──────── Excerpted records ────────
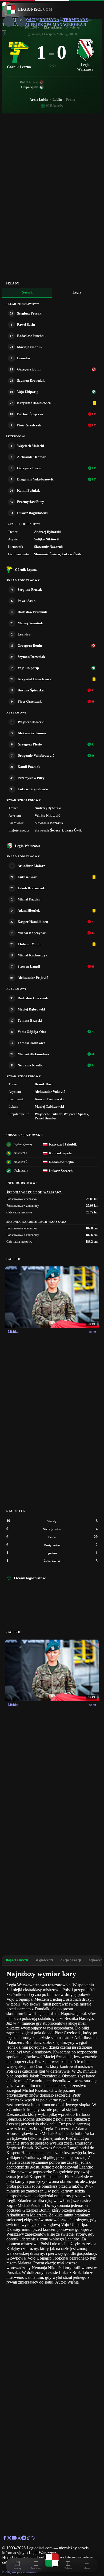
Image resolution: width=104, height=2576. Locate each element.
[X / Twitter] (9, 2539)
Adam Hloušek (29, 910)
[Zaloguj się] (4, 35)
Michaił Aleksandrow (34, 1054)
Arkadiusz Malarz (31, 866)
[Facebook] (4, 2539)
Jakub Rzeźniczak (31, 888)
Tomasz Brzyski (30, 1020)
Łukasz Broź (27, 877)
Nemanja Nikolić (30, 1065)
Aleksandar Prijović (33, 978)
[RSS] (33, 2539)
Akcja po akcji (70, 1960)
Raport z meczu (17, 1960)
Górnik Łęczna (26, 570)
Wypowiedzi (44, 1960)
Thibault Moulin (30, 944)
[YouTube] (14, 2539)
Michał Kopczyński (32, 933)
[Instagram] (19, 2539)
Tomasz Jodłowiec (31, 1043)
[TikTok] (28, 2539)
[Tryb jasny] (4, 30)
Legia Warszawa (27, 846)
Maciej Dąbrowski (31, 1009)
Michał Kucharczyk (32, 955)
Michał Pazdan (29, 899)
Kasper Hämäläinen (33, 922)
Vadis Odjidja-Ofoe (32, 1032)
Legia (77, 292)
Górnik (27, 292)
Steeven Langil (29, 966)
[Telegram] (23, 2539)
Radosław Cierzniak (33, 998)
────────
- [Exercise instructions]
Pictures are to be left out; the records above must be repeated word for word.

- [Written answer]
Image resolution: width=104, height=2576. Locate each element.
[X / Twitter] (9, 2539)
Adam Hloušek (29, 910)
[Zaloguj się] (4, 35)
Michaił Aleksandrow (34, 1054)
Arkadiusz Malarz (31, 866)
[Facebook] (4, 2539)
Jakub Rzeźniczak (31, 888)
Tomasz Brzyski (30, 1020)
Łukasz Broź (27, 877)
Nemanja Nikolić (30, 1065)
Aleksandar Prijović (33, 978)
[RSS] (33, 2539)
Akcja po akcji (70, 1960)
Raport z meczu (17, 1960)
Górnik Łęczna (26, 570)
Wypowiedzi (44, 1960)
Thibault Moulin (30, 944)
[YouTube] (14, 2539)
Michał Kopczyński (32, 933)
[Instagram] (19, 2539)
Tomasz Jodłowiec (31, 1043)
[TikTok] (28, 2539)
[Tryb jasny] (4, 30)
Legia Warszawa (27, 846)
Maciej Dąbrowski (31, 1009)
Michał Kucharczyk (32, 955)
Michał Pazdan (29, 899)
Kasper Hämäläinen (33, 922)
Vadis Odjidja-Ofoe (32, 1032)
Legia (77, 292)
Górnik (27, 292)
Steeven Langil (29, 966)
[Telegram] (23, 2539)
Radosław Cierzniak (33, 998)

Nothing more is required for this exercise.